• Exercise requirements
Looking at the listing below, retype exactly the lines starting at the one containing "You are a computer-use" and ending at the one containing "Click the 'Optimized", both included, and nothing else.

• Given data
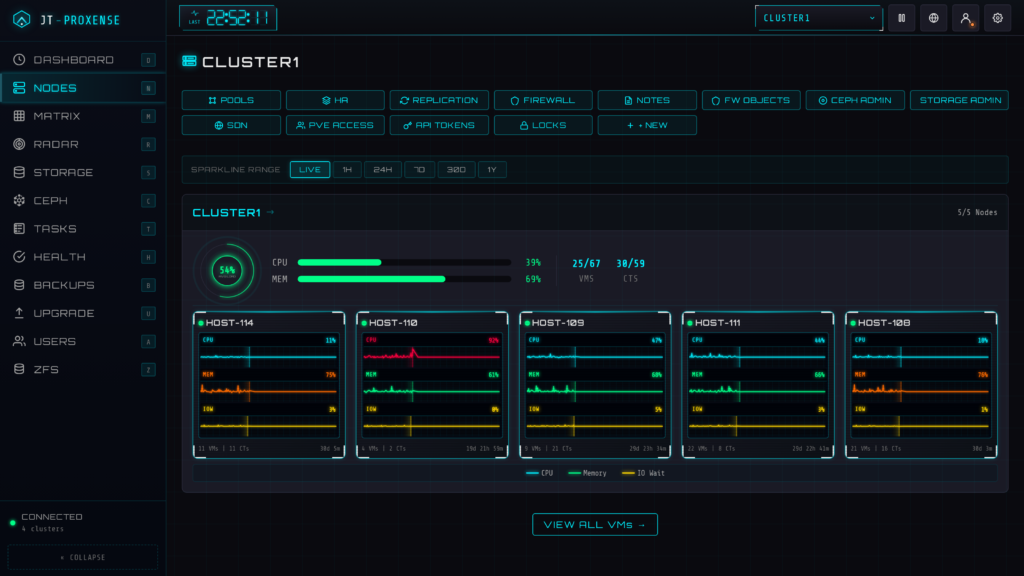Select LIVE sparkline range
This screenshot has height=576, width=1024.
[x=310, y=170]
...
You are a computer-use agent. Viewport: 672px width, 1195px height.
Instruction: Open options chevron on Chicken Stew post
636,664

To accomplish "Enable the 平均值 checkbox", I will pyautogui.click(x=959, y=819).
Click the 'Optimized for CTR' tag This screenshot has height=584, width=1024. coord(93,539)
==
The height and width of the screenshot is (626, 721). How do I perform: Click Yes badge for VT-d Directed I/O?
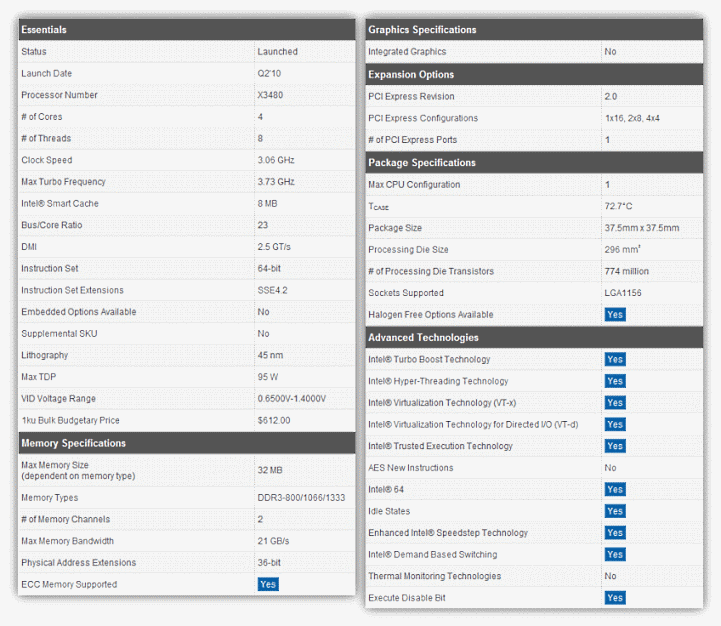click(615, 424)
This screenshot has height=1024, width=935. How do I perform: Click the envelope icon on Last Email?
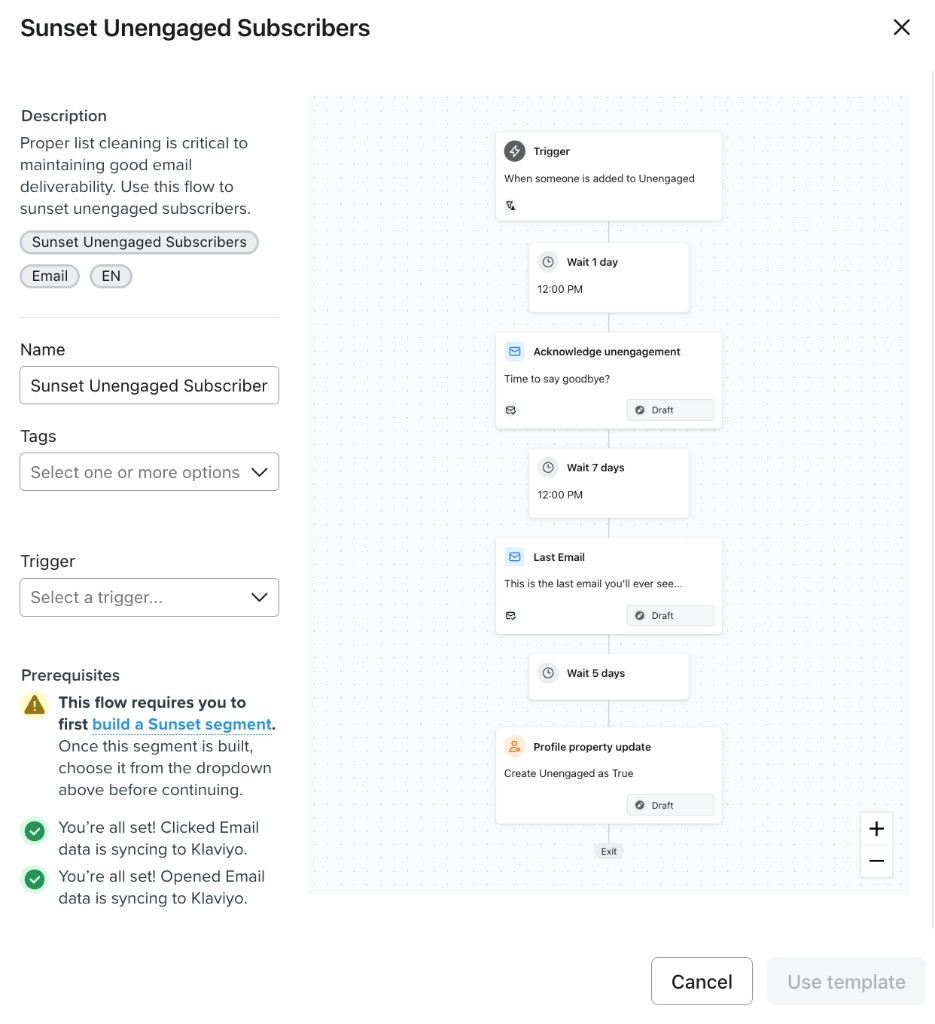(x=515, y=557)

• Exercise output
You are a computer-use agent. Viewport: 672px width, 1195px height.
Instruction: Open options chevron on Chicken Stew post
636,664

To accomplish "Enable the 平均值 checkbox", I will pyautogui.click(x=959, y=819).
Click the 'Optimized for CTR' tag This screenshot has height=584, width=1024. coord(93,539)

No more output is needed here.